WHAT YOU HAVE TO DO -
Using the entries below, write out the line with "Task: Open the search", the line with "Click the reply speech bubble icon", and every line in between, exactly as each is written.

TASK INPUT -
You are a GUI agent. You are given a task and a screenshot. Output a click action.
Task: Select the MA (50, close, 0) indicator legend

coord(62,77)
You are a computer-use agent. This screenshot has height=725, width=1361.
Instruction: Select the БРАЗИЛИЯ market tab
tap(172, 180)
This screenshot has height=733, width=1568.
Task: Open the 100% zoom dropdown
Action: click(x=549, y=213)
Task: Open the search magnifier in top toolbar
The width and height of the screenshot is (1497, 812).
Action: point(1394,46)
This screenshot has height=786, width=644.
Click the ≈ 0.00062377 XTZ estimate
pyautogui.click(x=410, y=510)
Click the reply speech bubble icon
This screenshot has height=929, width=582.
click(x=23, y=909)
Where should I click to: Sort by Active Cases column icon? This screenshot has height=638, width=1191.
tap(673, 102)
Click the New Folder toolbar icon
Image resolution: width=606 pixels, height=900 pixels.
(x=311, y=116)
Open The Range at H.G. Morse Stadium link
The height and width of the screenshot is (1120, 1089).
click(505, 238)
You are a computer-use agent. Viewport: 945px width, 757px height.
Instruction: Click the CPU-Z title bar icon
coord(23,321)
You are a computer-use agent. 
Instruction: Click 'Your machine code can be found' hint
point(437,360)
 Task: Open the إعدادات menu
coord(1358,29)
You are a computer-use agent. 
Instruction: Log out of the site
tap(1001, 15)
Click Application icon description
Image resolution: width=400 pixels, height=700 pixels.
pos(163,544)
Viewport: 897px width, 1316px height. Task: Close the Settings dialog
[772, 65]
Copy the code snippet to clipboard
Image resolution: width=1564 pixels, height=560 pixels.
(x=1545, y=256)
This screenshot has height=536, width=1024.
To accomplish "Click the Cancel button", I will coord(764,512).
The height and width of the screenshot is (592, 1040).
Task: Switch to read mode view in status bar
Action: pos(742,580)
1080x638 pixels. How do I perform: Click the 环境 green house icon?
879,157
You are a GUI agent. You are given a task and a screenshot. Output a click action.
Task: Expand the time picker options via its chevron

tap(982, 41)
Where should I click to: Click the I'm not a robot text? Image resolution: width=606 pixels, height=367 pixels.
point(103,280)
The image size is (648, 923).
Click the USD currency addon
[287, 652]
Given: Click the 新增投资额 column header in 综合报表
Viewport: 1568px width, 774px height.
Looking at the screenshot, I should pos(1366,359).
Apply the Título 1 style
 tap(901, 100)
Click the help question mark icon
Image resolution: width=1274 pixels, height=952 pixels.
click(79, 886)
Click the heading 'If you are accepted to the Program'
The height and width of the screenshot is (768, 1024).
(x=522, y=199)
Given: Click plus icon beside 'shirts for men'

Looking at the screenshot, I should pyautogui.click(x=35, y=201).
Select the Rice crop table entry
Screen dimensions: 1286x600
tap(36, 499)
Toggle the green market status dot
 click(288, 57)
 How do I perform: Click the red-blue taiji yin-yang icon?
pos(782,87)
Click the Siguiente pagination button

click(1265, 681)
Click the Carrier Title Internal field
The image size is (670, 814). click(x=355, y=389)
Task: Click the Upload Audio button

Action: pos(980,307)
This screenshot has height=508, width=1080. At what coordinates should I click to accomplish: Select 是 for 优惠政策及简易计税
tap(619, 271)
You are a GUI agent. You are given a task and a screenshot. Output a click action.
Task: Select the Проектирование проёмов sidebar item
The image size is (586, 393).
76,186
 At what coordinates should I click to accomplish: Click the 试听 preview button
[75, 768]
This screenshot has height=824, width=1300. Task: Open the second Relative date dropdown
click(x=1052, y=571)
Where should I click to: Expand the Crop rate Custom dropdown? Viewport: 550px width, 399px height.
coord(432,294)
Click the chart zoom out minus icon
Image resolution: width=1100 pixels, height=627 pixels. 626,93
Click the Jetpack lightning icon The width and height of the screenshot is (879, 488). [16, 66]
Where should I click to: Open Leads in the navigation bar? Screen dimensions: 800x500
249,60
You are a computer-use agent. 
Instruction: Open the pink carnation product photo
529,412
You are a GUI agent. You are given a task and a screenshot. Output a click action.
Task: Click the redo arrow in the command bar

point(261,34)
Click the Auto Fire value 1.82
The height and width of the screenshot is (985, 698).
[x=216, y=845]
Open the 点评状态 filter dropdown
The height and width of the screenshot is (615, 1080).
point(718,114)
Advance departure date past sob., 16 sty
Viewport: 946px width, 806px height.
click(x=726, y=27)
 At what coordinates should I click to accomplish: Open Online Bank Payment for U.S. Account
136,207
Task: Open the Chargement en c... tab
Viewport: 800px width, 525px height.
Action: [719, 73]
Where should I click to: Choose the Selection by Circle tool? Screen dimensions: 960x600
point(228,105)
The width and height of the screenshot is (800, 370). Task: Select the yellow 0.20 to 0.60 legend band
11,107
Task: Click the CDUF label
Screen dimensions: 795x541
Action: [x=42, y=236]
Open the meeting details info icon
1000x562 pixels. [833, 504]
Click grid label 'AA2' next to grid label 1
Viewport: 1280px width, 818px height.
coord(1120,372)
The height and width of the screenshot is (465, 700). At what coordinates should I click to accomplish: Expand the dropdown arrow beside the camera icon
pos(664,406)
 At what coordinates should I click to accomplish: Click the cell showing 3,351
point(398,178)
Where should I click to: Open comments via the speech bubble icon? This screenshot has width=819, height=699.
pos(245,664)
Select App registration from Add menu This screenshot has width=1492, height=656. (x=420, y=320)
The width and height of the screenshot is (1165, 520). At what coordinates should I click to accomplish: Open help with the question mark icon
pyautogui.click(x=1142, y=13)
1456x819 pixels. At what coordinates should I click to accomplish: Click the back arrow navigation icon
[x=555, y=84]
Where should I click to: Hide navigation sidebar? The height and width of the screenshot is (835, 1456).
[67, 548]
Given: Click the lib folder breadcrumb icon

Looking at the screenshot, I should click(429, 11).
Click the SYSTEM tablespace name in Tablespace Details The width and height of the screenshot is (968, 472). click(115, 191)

SOLUTION -
Task: Open the search magnifier in top toolbar
The width and height of the screenshot is (1497, 812).
Action: point(1394,46)
This screenshot has height=786, width=644.
Click the ≈ 0.00062377 XTZ estimate
pyautogui.click(x=410, y=510)
Click the reply speech bubble icon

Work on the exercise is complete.